We touched on Robin Day last issue looking at Saarninen’s Grasshopper. Day was a contemporary of Saarinen and the Eames, though working for Hille, a furniture company in the UK. Day, along with Hille and Shell (petrochemicals) were the first in the UK (arguably the world) to bring polypropylene in to the realm of furniture manufacturing. In 1963 they released the result of much prototyping and testing with this new material – the Polyside Chair (don’t google this if highschool auditoriums trigger your PTSD) and in the ensuing years released a whole ‘Polyprop Family’.
As the origin of it’s species, what’s neat about the Polyprop Armchair is, well, everything.
First up, it embodies all of Day’s design ambitions – functional, affordable, durable seating for the masses.
There’s a minimum of structural joints and connections, and that minimum number is concealed under the seat and under the rolled edge. It’s also a chameleon, produced in upholstered and un-upholstered versions, and available on a variety of bases from – swivels with castors, pedestals with glides, spindles and sleds – make it useful everywhere from offices to boardrooms, waiting rooms and lobbies.
And my dining room.
HOW TO SPOT THE POLYPROP ARMCHAIR
- Look for the tag! Hille UK were the primary producers, but later years saw Herman Miller licensed to produce Hille designs for the American market. Both had their sticker on the base of their product. If it’s not there you’ll need to work harder to establish provenance.
In my case, all I can establish is that my chairs once resided in the AEC.
- Front profile is like a squashed hexagon, with a flat top line across the back.
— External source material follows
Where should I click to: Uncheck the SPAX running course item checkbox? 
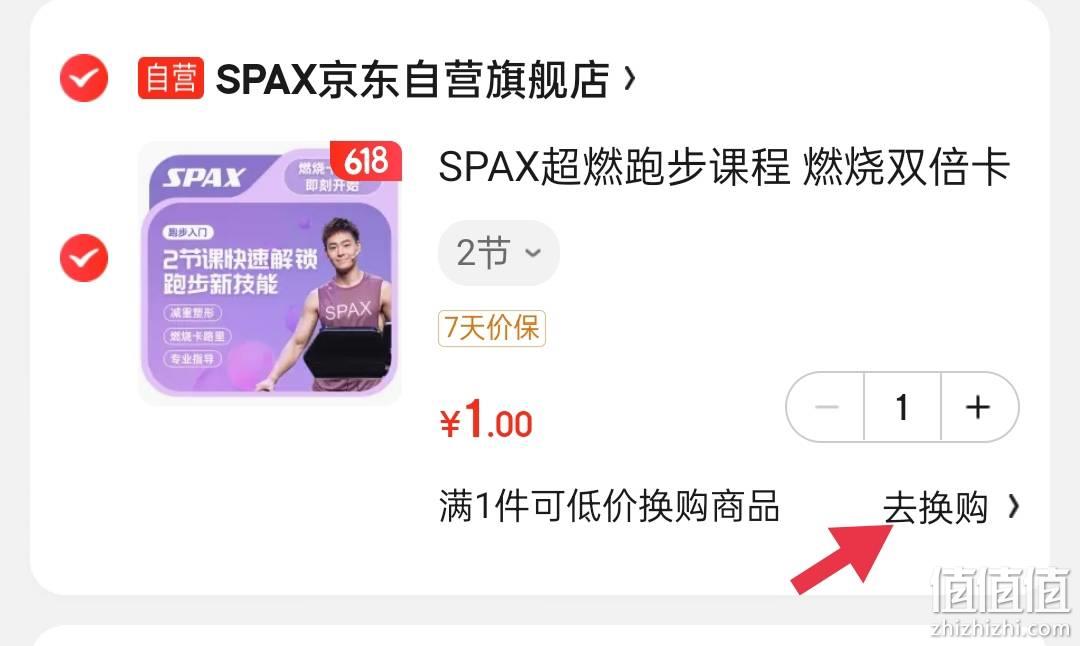[84, 258]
The DAW from the Eames had a camel back (curved top line).
- Hille offered a variety of bases – a chrome pedestal with castors, a chrome pedestal with black glides, bent chrome ‘sled’ legs
- Exposed white/cream polypropelene shell (This will flex gently under pressure, unlike fibreglass or ply forms) Other colours were also available in various production editions.
- Upholstery detail – The inside shell is upholstered in 4 pieces (inside back, 2 arms and seat). The original model featured upholstery that wrapped all the way to the edge, and a piping/welt cord in the same fabric.
IS IT A BARGAIN?
I think my eBay purchase was a steal! Even regardless of provenance potential, when you think about the material and labour that goes into building a chair of any sort, buying 4 structurally sound chairs for $10 is definitely a bargain.
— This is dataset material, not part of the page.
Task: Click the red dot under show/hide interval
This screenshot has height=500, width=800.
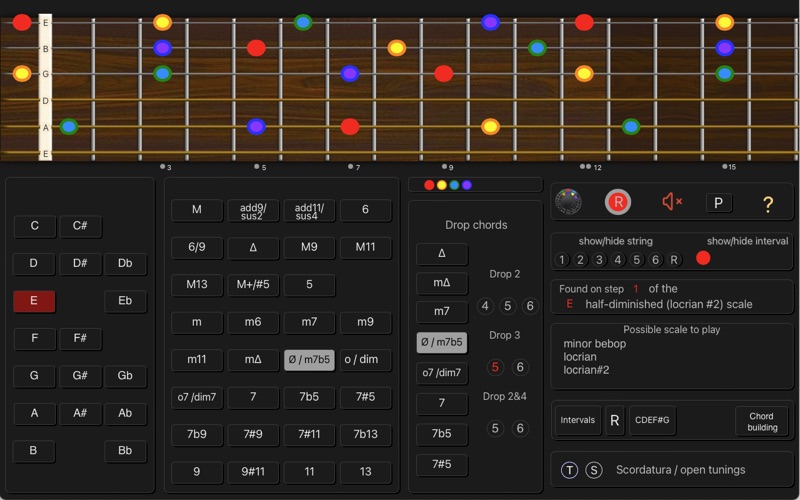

IN SHORT I think pre-loved chairs of this style are a savvy buy if you’re looking to pick up something retro-chic for yourself. There’s no treasure guaranteed at the end of this rainbow, unless you’ve got provenance.
In the case of my chairs, given their previous home at the AEC, they’re far more likely to be ‘no-name’ from Sebel, which is itself a pioneering furniture production company with a great reach and legacy here in Australia.
THE LONGER DISCUSSION; ‘Bargains’ really boil down to value vs cost, a big part of ‘value’ is a chair’s ‘Collectability’, which has a direct impact on the price you can command for second hand furniture. The “Air Quotes” are free.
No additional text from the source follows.